Une relation de confiance

En aidant ses membres à s’insérer en France, l’association s’est imposée comme interlocutrice auprès des acteurs sociaux, des écoles et de certains services municipaux. Elle a notamment développé des médiations relatives aux questions scolaires et de santé. Une de ces réunions, organisée par une école, réunissait des parents maliens et des enseignants à la Bourse du travail, et portait sur la sensibilisation des parents à la scolarisation de leurs enfants. À l’initiative d’un centre de protection maternelle et infantile, l’association a aussi participé à des groupes d’échange entre des femmes maliennes et des équipes de la PMI, ou encore à des rencontres entre obstétriciens, sages-femmes et familles maliennes autour du suivi de la grossesse et de la contraception.

La collaboration avec la municipalité se réalise aussi autour de l’animation associative et culturelle. Ainsi, participe à des événements locaux tels que Africolor, festival annuel de musique où les femmes présentent des plats cuisinés maliens, ou encore à la fête de Saint-Denis, qui regroupe toutes les associations locales et où l’association tient un stand.
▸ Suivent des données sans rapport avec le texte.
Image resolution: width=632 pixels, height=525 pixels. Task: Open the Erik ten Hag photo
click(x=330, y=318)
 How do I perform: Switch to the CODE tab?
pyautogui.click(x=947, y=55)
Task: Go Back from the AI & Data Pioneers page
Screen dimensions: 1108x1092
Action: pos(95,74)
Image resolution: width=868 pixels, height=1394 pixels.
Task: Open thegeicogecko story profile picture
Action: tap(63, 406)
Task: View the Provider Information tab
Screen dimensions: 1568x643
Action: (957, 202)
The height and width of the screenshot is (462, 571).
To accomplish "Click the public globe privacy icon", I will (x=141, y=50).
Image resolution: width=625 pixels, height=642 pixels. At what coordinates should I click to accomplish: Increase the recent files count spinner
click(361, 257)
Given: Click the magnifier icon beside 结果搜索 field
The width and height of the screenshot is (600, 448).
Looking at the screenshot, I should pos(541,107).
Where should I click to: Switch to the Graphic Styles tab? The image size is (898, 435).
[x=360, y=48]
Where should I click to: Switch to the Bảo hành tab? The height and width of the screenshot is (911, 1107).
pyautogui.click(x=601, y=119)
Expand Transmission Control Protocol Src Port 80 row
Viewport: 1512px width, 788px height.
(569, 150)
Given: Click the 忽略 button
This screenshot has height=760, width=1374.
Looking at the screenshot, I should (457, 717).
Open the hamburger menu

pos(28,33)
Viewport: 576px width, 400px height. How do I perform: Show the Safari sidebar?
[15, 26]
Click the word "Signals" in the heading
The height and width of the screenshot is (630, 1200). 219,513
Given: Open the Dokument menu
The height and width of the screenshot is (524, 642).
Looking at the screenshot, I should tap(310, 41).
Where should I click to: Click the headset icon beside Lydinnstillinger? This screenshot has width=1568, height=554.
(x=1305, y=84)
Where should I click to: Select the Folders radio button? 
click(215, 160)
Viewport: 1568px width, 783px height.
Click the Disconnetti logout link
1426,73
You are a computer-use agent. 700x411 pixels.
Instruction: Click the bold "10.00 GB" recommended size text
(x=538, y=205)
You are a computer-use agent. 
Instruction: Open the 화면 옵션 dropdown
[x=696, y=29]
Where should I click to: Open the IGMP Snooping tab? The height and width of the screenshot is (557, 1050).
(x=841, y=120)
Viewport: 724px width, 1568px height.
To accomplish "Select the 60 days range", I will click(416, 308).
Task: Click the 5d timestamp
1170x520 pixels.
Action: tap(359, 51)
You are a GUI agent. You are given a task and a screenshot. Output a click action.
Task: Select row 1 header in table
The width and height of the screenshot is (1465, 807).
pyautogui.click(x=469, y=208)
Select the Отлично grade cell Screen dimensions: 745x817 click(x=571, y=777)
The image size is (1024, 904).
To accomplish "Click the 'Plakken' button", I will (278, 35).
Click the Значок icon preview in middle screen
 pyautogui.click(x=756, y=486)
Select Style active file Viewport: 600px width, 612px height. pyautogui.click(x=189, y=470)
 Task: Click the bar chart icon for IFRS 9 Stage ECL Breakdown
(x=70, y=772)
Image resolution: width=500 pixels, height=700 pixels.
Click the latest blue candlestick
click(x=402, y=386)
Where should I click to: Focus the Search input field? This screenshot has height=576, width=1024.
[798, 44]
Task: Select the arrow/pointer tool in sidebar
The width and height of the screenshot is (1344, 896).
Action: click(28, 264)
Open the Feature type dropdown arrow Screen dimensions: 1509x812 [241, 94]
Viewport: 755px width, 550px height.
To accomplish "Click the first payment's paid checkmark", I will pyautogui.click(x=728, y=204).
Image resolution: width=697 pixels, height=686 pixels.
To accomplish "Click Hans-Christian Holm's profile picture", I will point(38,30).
Ces dernières activités lui permettent, conformément à la convention, de favoriser sa collaboration avec les communautés locales.

L’articulation de ses activités avec les diverses politiques de la municipalité a donc permis à l’association d’affirmer sa présence dans les domaines des relations internationales, de l’action sociale et de la culture. Sa reconnaissance en tant qu’association dionysienne a légitimé sa contribution aux divers dispositifs de démocratie participative mis en place, et favorisé sa participation aux prises de décisions concernant la population malienne locale. Ainsi, les membres de Guidimakha djikké se sont investis dans des réunions de quartier rassemblant des habitants, des associations, des élus locaux et des institutions municipales, certaines ayant eu lieu dans des foyers de travailleurs migrants.

L’histoire récente du foyer Pinel illustre la relation de confiance, basée sur le dialogue, que la coopération entre l’association et la municipalité a permis d’instaurer. Ce foyer, l’un des six installés sur le territoire de la commune, accueillait autour de sept cents résidents en majorité maliens dont certains membres de l’association. Il a fait l’objet d’un projet de réhabilitation. La municipalité est intervenue en faveur du relogement des résidents sur son territoire, en consultant ces derniers sur le mode de logement revendiqué et en associant Guidimakha djikké à la démarche. Elle a qui plus est milité en faveur d’une prise de parole des résidents dans les instances de décision liées au devenir du site. La réussite du projet est en partie due au dialogue et à la relation de confiance instaurés de longue date avec la communauté malienne, notamment par le biais de la coopération.

Les accords de coopération décentralisée entre la ville de Saint-Denis et Guidimakha djikké sont donc très singuliers. Reconnaissant l’association comme actrice du développement de sa région d’origine, la municipalité lui offre de plus la possibilité de valoriser ses actions auprès de la population et des autres associations de Seine-Saint-Denis. Elle accompagne aussi sa participation à la vie de la cité, en vertu d’un axe principal de la gestion municipale : la démocratie participative. Affirmant ne pas avoir de politique spécifique en direction des populations étrangères, jugée source de stigmatisation 5, la municipalité revendique une politique sociale adressée à l’ensemble de la population dionysienne. Mais on peut considérer ici que l’articulation de sa politique de relations internationales avec sa politique locale, à travers la coopération décentralisée, crée les conditions pour que la communauté malienne de Saint-Denis s’exprime en tant que citoyenne à partir de ses spécificités et de son souci premier, le développement de son pays d’origine.

Hommes et Migrations


Annotations

5. D. Gaxie, P. Laborier, M. de Lassalle, I. Obradovic et A.-F. Taiclet,
rapport final de l’enquête sur les politiques municipales d’intégration
des populations d’origine étrangère, DPM & CRPS, université de Paris I, 1998.